→ **Description of the task**
Reproduce every one of the following items verbatim, keeping each line unchanged.

***** Data provided *****

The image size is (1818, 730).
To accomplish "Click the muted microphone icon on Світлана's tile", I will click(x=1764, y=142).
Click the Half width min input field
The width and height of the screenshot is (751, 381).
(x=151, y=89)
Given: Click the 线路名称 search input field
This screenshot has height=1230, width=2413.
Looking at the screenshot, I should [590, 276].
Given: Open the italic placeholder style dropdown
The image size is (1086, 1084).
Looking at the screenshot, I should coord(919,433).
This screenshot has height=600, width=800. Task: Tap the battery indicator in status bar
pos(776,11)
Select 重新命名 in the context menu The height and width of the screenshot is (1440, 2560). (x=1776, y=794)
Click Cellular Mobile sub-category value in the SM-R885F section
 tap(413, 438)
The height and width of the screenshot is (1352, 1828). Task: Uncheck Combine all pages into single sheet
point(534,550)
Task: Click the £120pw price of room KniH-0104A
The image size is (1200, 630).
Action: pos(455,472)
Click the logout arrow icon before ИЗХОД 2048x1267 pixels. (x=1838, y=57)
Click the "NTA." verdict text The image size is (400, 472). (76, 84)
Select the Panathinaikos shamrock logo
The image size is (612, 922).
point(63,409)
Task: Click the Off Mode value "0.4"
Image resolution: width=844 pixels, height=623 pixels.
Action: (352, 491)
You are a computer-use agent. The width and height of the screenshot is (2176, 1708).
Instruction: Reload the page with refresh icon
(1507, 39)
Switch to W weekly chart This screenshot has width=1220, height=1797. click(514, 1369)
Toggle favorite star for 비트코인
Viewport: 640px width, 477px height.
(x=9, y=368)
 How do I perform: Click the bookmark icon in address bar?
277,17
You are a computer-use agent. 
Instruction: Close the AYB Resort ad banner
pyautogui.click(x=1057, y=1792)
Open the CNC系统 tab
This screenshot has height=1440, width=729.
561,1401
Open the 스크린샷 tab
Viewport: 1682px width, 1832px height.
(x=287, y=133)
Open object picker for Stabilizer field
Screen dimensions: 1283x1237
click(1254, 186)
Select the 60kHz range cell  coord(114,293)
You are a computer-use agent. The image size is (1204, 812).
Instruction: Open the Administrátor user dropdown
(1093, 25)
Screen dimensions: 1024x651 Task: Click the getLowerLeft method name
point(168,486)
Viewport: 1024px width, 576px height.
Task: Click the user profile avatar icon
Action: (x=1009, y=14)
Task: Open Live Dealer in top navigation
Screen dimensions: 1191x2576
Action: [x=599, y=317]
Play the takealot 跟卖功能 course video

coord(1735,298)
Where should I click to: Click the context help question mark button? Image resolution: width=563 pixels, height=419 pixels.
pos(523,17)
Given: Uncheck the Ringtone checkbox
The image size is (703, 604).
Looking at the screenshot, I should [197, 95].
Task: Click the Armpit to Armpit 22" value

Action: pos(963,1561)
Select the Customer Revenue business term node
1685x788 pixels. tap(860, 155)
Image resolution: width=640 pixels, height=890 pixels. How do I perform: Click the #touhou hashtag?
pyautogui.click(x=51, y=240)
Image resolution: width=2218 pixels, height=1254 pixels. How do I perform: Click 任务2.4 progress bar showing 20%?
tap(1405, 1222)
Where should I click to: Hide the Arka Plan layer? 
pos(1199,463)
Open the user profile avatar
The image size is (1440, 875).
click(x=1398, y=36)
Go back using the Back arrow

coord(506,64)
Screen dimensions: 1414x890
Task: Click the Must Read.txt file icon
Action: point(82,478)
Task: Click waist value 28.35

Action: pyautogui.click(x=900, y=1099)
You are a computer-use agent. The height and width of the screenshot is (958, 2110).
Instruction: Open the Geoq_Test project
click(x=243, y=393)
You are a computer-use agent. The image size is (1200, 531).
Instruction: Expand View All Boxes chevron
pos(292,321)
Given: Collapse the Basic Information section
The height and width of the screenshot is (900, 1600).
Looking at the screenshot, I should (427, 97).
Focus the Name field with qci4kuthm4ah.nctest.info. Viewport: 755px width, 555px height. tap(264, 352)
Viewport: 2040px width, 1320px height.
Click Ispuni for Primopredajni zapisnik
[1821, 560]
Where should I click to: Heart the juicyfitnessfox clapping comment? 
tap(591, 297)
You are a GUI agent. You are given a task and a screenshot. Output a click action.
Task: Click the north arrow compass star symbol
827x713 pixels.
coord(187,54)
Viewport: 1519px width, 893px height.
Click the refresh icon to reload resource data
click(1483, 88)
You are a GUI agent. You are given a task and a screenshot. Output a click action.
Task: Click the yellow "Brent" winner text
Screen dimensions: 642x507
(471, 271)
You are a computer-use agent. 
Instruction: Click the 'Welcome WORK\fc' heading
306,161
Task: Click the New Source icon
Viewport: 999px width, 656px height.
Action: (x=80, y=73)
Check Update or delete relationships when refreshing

*****

→ **Written response**
The image size is (1818, 730).
To accomplish "Click the muted microphone icon on Світлана's tile", I will click(x=1764, y=142).
Click the Half width min input field
The width and height of the screenshot is (751, 381).
(x=151, y=89)
Given: Click the 线路名称 search input field
This screenshot has height=1230, width=2413.
Looking at the screenshot, I should [590, 276].
Given: Open the italic placeholder style dropdown
The image size is (1086, 1084).
Looking at the screenshot, I should coord(919,433).
This screenshot has height=600, width=800. Task: Tap the battery indicator in status bar
pos(776,11)
Select 重新命名 in the context menu The height and width of the screenshot is (1440, 2560). (x=1776, y=794)
Click Cellular Mobile sub-category value in the SM-R885F section
 tap(413, 438)
The height and width of the screenshot is (1352, 1828). Task: Uncheck Combine all pages into single sheet
point(534,550)
Task: Click the £120pw price of room KniH-0104A
The image size is (1200, 630).
Action: pos(455,472)
Click the logout arrow icon before ИЗХОД 2048x1267 pixels. (x=1838, y=57)
Click the "NTA." verdict text The image size is (400, 472). (76, 84)
Select the Panathinaikos shamrock logo
The image size is (612, 922).
point(63,409)
Task: Click the Off Mode value "0.4"
Image resolution: width=844 pixels, height=623 pixels.
Action: (352, 491)
You are a computer-use agent. The width and height of the screenshot is (2176, 1708).
Instruction: Reload the page with refresh icon
(1507, 39)
Switch to W weekly chart This screenshot has width=1220, height=1797. click(514, 1369)
Toggle favorite star for 비트코인
Viewport: 640px width, 477px height.
(x=9, y=368)
 How do I perform: Click the bookmark icon in address bar?
277,17
You are a computer-use agent. 
Instruction: Close the AYB Resort ad banner
pyautogui.click(x=1057, y=1792)
Open the CNC系统 tab
This screenshot has height=1440, width=729.
561,1401
Open the 스크린샷 tab
Viewport: 1682px width, 1832px height.
(x=287, y=133)
Open object picker for Stabilizer field
Screen dimensions: 1283x1237
click(1254, 186)
Select the 60kHz range cell  coord(114,293)
You are a computer-use agent. The image size is (1204, 812).
Instruction: Open the Administrátor user dropdown
(1093, 25)
Screen dimensions: 1024x651 Task: Click the getLowerLeft method name
point(168,486)
Viewport: 1024px width, 576px height.
Task: Click the user profile avatar icon
Action: (x=1009, y=14)
Task: Open Live Dealer in top navigation
Screen dimensions: 1191x2576
Action: [x=599, y=317]
Play the takealot 跟卖功能 course video

coord(1735,298)
Where should I click to: Click the context help question mark button? Image resolution: width=563 pixels, height=419 pixels.
pos(523,17)
Given: Uncheck the Ringtone checkbox
The image size is (703, 604).
Looking at the screenshot, I should [197, 95].
Task: Click the Armpit to Armpit 22" value

Action: pos(963,1561)
Select the Customer Revenue business term node
1685x788 pixels. tap(860, 155)
Image resolution: width=640 pixels, height=890 pixels. How do I perform: Click the #touhou hashtag?
pyautogui.click(x=51, y=240)
Image resolution: width=2218 pixels, height=1254 pixels. How do I perform: Click 任务2.4 progress bar showing 20%?
tap(1405, 1222)
Where should I click to: Hide the Arka Plan layer? 
pos(1199,463)
Open the user profile avatar
The image size is (1440, 875).
click(x=1398, y=36)
Go back using the Back arrow

coord(506,64)
Screen dimensions: 1414x890
Task: Click the Must Read.txt file icon
Action: point(82,478)
Task: Click waist value 28.35

Action: pyautogui.click(x=900, y=1099)
You are a computer-use agent. The height and width of the screenshot is (958, 2110).
Instruction: Open the Geoq_Test project
click(x=243, y=393)
You are a computer-use agent. The image size is (1200, 531).
Instruction: Expand View All Boxes chevron
pos(292,321)
Given: Collapse the Basic Information section
The height and width of the screenshot is (900, 1600).
Looking at the screenshot, I should (427, 97).
Focus the Name field with qci4kuthm4ah.nctest.info. Viewport: 755px width, 555px height. tap(264, 352)
Viewport: 2040px width, 1320px height.
Click Ispuni for Primopredajni zapisnik
[1821, 560]
Where should I click to: Heart the juicyfitnessfox clapping comment? 
tap(591, 297)
You are a GUI agent. You are given a task and a screenshot. Output a click action.
Task: Click the north arrow compass star symbol
827x713 pixels.
coord(187,54)
Viewport: 1519px width, 893px height.
Click the refresh icon to reload resource data
click(1483, 88)
You are a GUI agent. You are given a task and a screenshot. Output a click action.
Task: Click the yellow "Brent" winner text
Screen dimensions: 642x507
(471, 271)
You are a computer-use agent. 
Instruction: Click the 'Welcome WORK\fc' heading
306,161
Task: Click the New Source icon
Viewport: 999px width, 656px height.
Action: (x=80, y=73)
Check Update or delete relationships when refreshing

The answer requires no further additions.